Słowacki minister zdrowia Marek Krajczi zapowiedział dodatkowe kontrole na granicach. Podkreślił, że zaostrzony reżim ma związek z nowymi mutacjami wirusa. "W żadnym przypadku nie polecamy podróżowania. Zasady będą obowiązywać przyjeżdżających ze wszystkich krajów. Przyjeżdżający spoza Unii Europejskiej będą musieli dodatkowo okazać przy wjeździe negatywny wynik testu" - powiedział Marek Krajczi.
Nowe restrykcje nie dotkną pracowników transgranicznych. Nadal będzie od nich jednak wymagany negatywny wynik testu, nie starszy niż sprzed siedmiu dni.
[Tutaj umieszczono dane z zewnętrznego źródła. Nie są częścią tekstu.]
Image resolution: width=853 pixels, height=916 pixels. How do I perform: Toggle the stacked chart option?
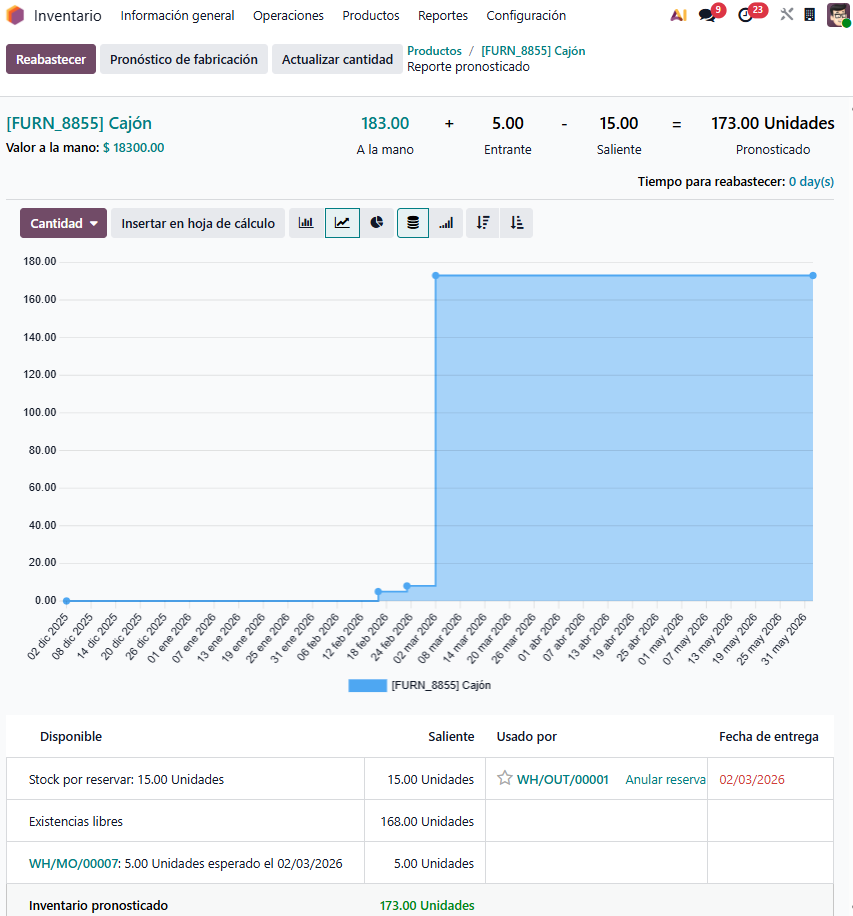pyautogui.click(x=413, y=223)
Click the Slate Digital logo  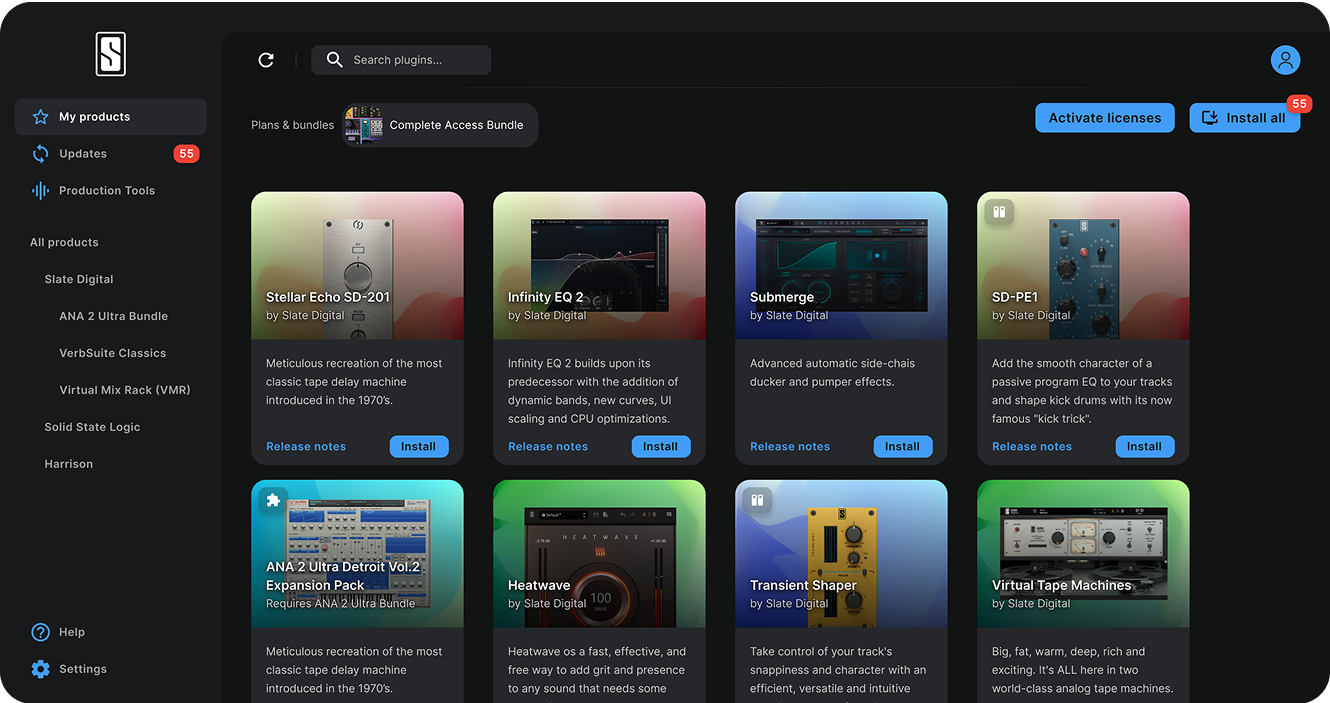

Izba Poselska czeskiego parlamentu będzie w środę decydować o ewentualnym przedłużeniu stanu wyjątkowego. Aktualnie obowiązuje on w Czechach do 14 lutego.
Posłowie będą głosować nad rządowym wnioskiem, który zakłada przedłużenie stanu wyjątkowego do 16 marca. Swój brak zgody na takie rozwiązanie zapowiedziała partia komunistyczna, która w poprzednich głosowaniach popierała rząd Andreja Babisza. Nie doszło także do porozumienia między rządem i opozycją, która zarzuca władzom chaotyczne działanie.
Trwający od 5 października stan wyjątkowy jest w Czechach podstawą prawną dla kluczowych restrykcji wprowadzonych w związku z pandemią. Wicepremier Jan Hamaczek ostrzegł, że nieprzedłużenie go uniemożliwi kierowanie wojskowych medyków do pracy w szpitalach i opóźni zakup testów, które mają być używane w szkołach. "Pamiętajmy, że chodzi tu przede wszystkim o ludzkie życie, którego nie powinniśmy narażać na zbędne ryzyko, tylko dlatego, że nie możemy się porozumieć" - powiedział wicepremier.
Jan Hamaczek dodał, że w przypadku nieprzedłużenia stanu wyjątkowego obostrzenia będą wprowadzane na podstawie ustawy o zdrowiu publicznym.
Od poniedziałku Litwa złagodzi ograniczenia związane lockdownem. Do pracy będą mogli wrócić m.in. fryzjerzy i kosmetyczki.
Premier Litwy Ingrida Šimonyte zaznaczyła, że ograniczenia powinno się luzować ostrożnie. "Sytuacja się poprawia, a liczba nowych zakażeń maleje. Podobnie jak liczba chorych w szpitalach" - mówiła szefowa litewskiego rządu. Od najbliższego poniedziałku zostaną otwarte sklepy z artykułami przemysłowymi, których powierzchnia nie przekracza 300 metrów kwadratowych. Powinny one też posiadać bezpośrednie wejście z zewnątrz. Salony fryzjerskie i kosmetyczne muszą zapewnić co najmniej 20 metrów kwadratowych powierzchni na jednego klienta. Ingrida Šimonyte zaapelowała do przedsiębiorców o ostrożność. "Dalsze łagodzenie ograniczeń jest w państwa rękach" - powiedziała litewska premier.
Lockdown na Litwie został wprowadzony 16 grudnia, kiedy liczba zakażeń wynosiła blisko półtora tysiąca na 100 tysięcy mieszkańców. Obecnie jest pięciokrotnie mniej zakażeń niż dwa miesiące temu. Jednak w dalszym ciągu w kraju obowiązuje zakaz przemieszczania się pomiędzy jednostkami samorządowymi. Lokale gastronomiczne mogą świadczyć usługi jedynie na wynos, a szkoły, część firm i urzędy państwowe działają zdalnie. Rząd zapowiedział dzisiaj, że sytuacja wróci do normy dopiero wtedy, gdy będzie notowanych średnio 25 nowych przypadków na 100 tysięcy mieszkańców.
Ostatniej doby na Litwie odnotowano blisko 600 nowych zakażeń koronawirusem. Od początku pandemii zachorowało w tym kraju blisko 188 tysięcy osób, a prawie trzy tysiące zmarły.